Building a GitOps ML Model Registry with DVC and GTO

A model registry is a tool to catalog ML models and their versions. Models from your data science projects can be discovered, tested, shared, deployed, and audited from there. Learn how to build a model registry in a DVC Git repo without involving any extra services, integrations and APIs.

Alexander Guschin
December 07, 2022 • 11 min read

Header image generated by Dall-E 2

Machine Learning is ReciprocateX in its nature. Similar to developing software, you’re going to have many different versions of your models, improving them step by step (such as v0.1.0, v0.2.0, etc). To keep track of model development, trigger checks, and deployments, and know which versions are in production and which are stuck in staging (both right now and retrospectively), ML specialists organize models' lifecycles using Model Registries.

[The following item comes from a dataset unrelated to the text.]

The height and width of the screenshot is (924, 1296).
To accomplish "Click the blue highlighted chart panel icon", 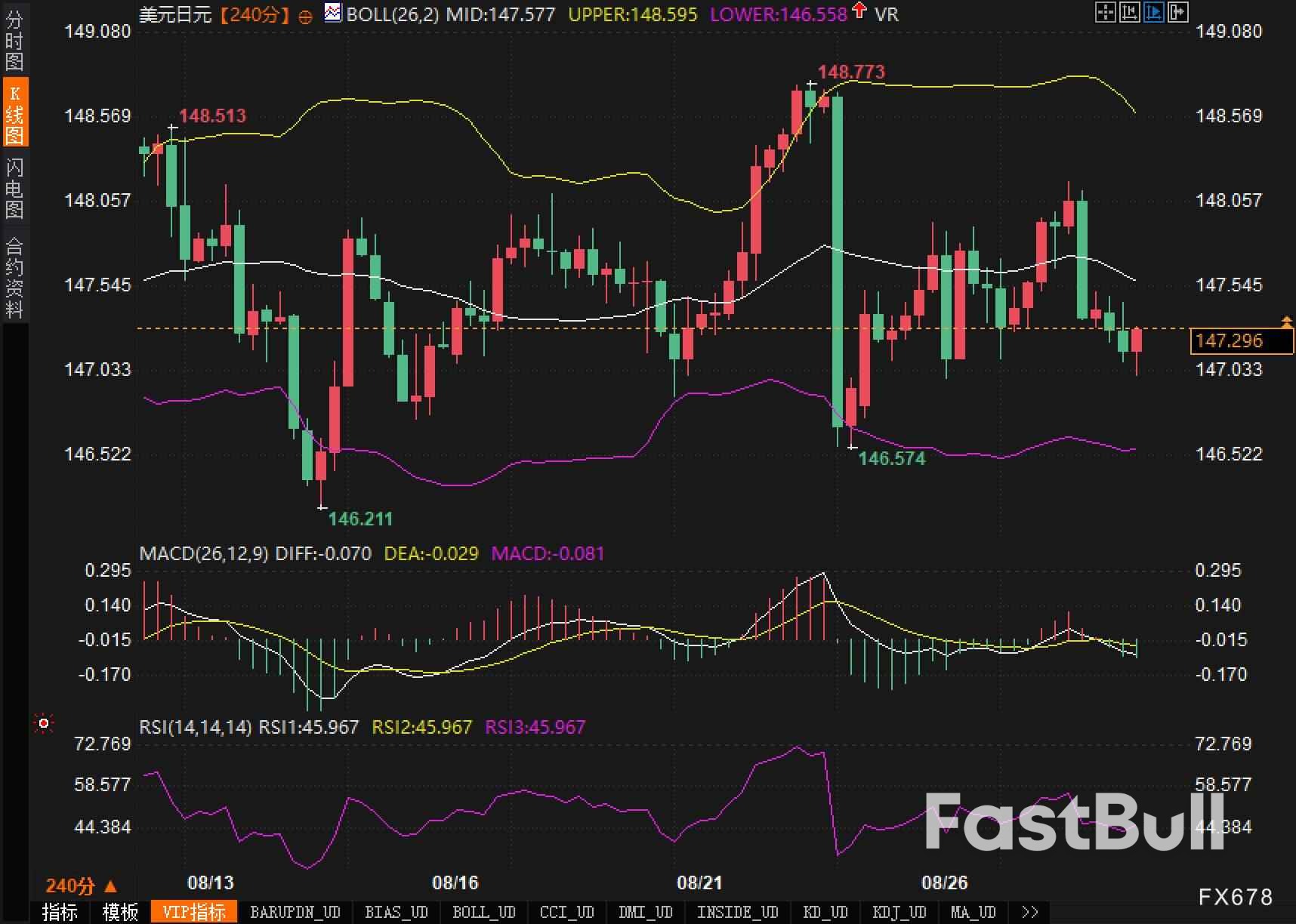I will coord(1153,12).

The Pluses and Minuses of Model Registries

While model registries solve operational issues, many solutions come at a cost. Model Registries often introduce a separate software stack that must be learned, integrated with, and maintained. For example, if you keep your model training code in Git, train your models with CI/CD, and use CI/CD to deploy them, introducing a separate service in the middle of the process breaks the flow and forces you to leave your code versioning ecosystem (Git + GitHub for example). This happens when we add more and more systems and services that all try to be the center of attention. A good example is working with MLFlow or SageMaker as a model registry - there’s a feeling it’s always “in the way” of the Git-based development workflow.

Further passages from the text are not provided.